Oooh… lovely! I would want to get them checked at the pharmacy but the one at the top is pretty unmistakeably a Cep
Agreed, though the fact that they’ve been nibbled is a pretty good indicator.
Depends who by
Checked by a few friends and neighbours, they are probably the only ones I feel pretty confident on but had confirmation. The darker one is a cepe De Bordeaux.
Excellent! Well done @toryroo I don’t have knowledgeable friends and neighbours as far as I know so would be dependent on a pharmacy for checking.
They look gorgeous - bet they are tasty…
you need to eat them asap… don’t have them hanging around for days…
I’ve always wondered about the conversation with the pharmacist as you arrive, in all ignorance, with the most marvellous large cep “Oooh no madam, that’s not edible, highly poisonous - let me take it off you straight away!”
You cynic you…
They all are, and beautiful specimens to boot!
Chop into strips and dry.
Or, chop up, fry gently in butter, then pour in omelette mix. Wash down with suitably matched red wine.
Not a good day for going down to the woods - it’s a fine Sunday and they are firing at anything and everything in our woods!
I must admit that we skoodadled quicker than we wished to as there was shooting getting too close for comfort! My friend was in a hot pink top but even so!
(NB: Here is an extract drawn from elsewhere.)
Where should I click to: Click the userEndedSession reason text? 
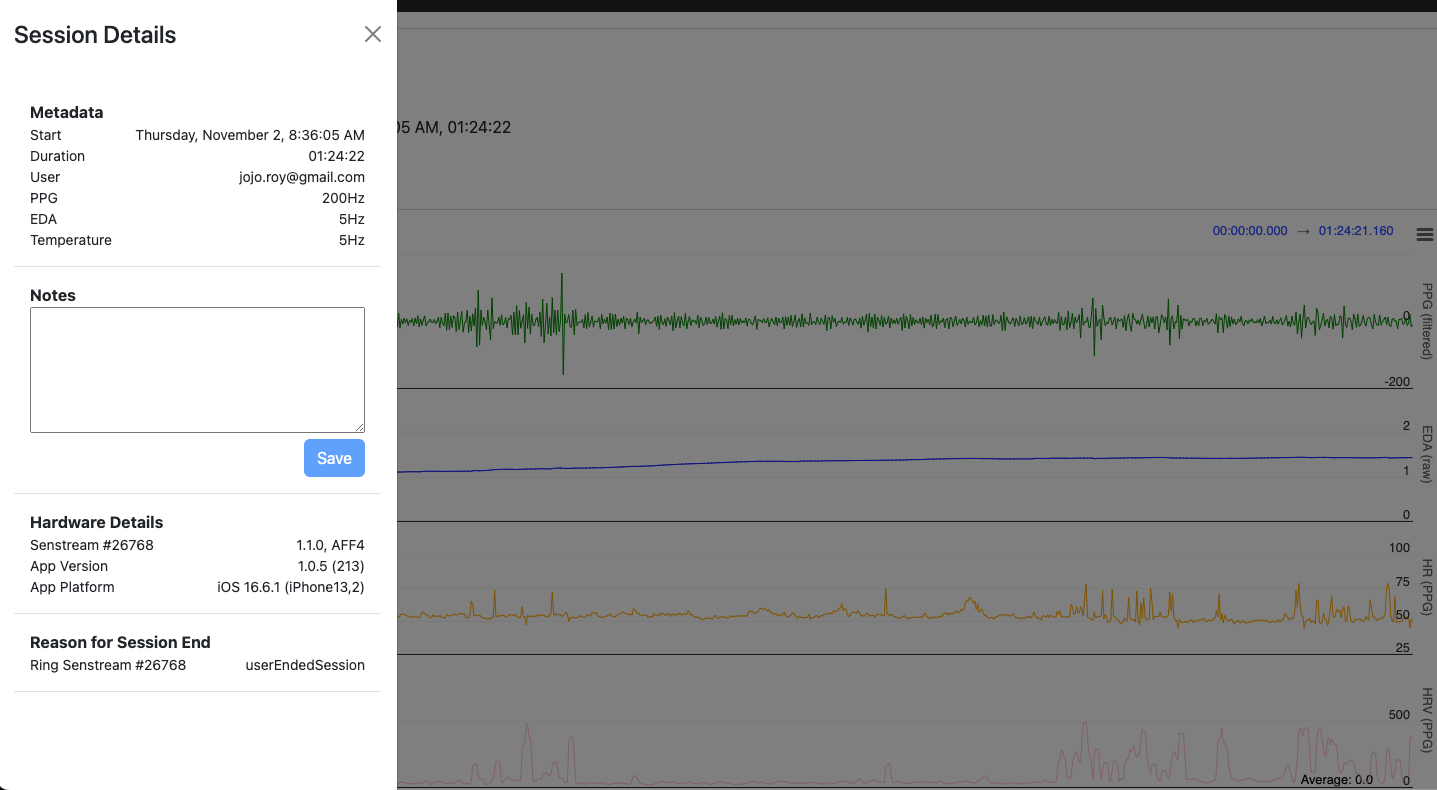[x=305, y=665]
Round by us too. Neighbours told me yesterday that they had to curtail their dog walks as a result.
We would never walk our dogs through the woods Saturday, Sunday or Wednesday. Fortunately we have lots of choices - across our fields (good visibility) and up to the farm, up to the road and along that (early morning before the hunters in their white vans are on the road) in the car and a walk along the canal tow path (may favourite). Gilets are worn when we are in possible hunter range.
Watched a deer come down our neighbouring farmer’s field and I told it to go and hide asap. There are hares in our field - also told to hide!
Not sure I like the look of those TBH. When drying it is much better to slice them and drying whole is much more difficult to gauge, as well as actually being less useful in dishes subsequently. Even the slightest amount of moisture will cause them to spoil, as I have found to my cost when rushing things in the past. Sliced, I have successfully kept them for years and, as you likely know, the flavour is much more intense when they are dried.
The guy’s doing what he and his family have done for generations…
Presumably, it depends on the sort and the size… . and perhaps for what they will be used.
Looks like they get thickly sliced … and I can see that he’s definitely left a small cap whole.
A large basket of “forest treasure” was being handed around yesterday, in our village.
One neighbour told me she would be preparing and freezing what she had selected.
Her grandson is popping by at the weekend and will take the frozen cepes/whatever back to Paris, where his parents will be waiting… eagerly.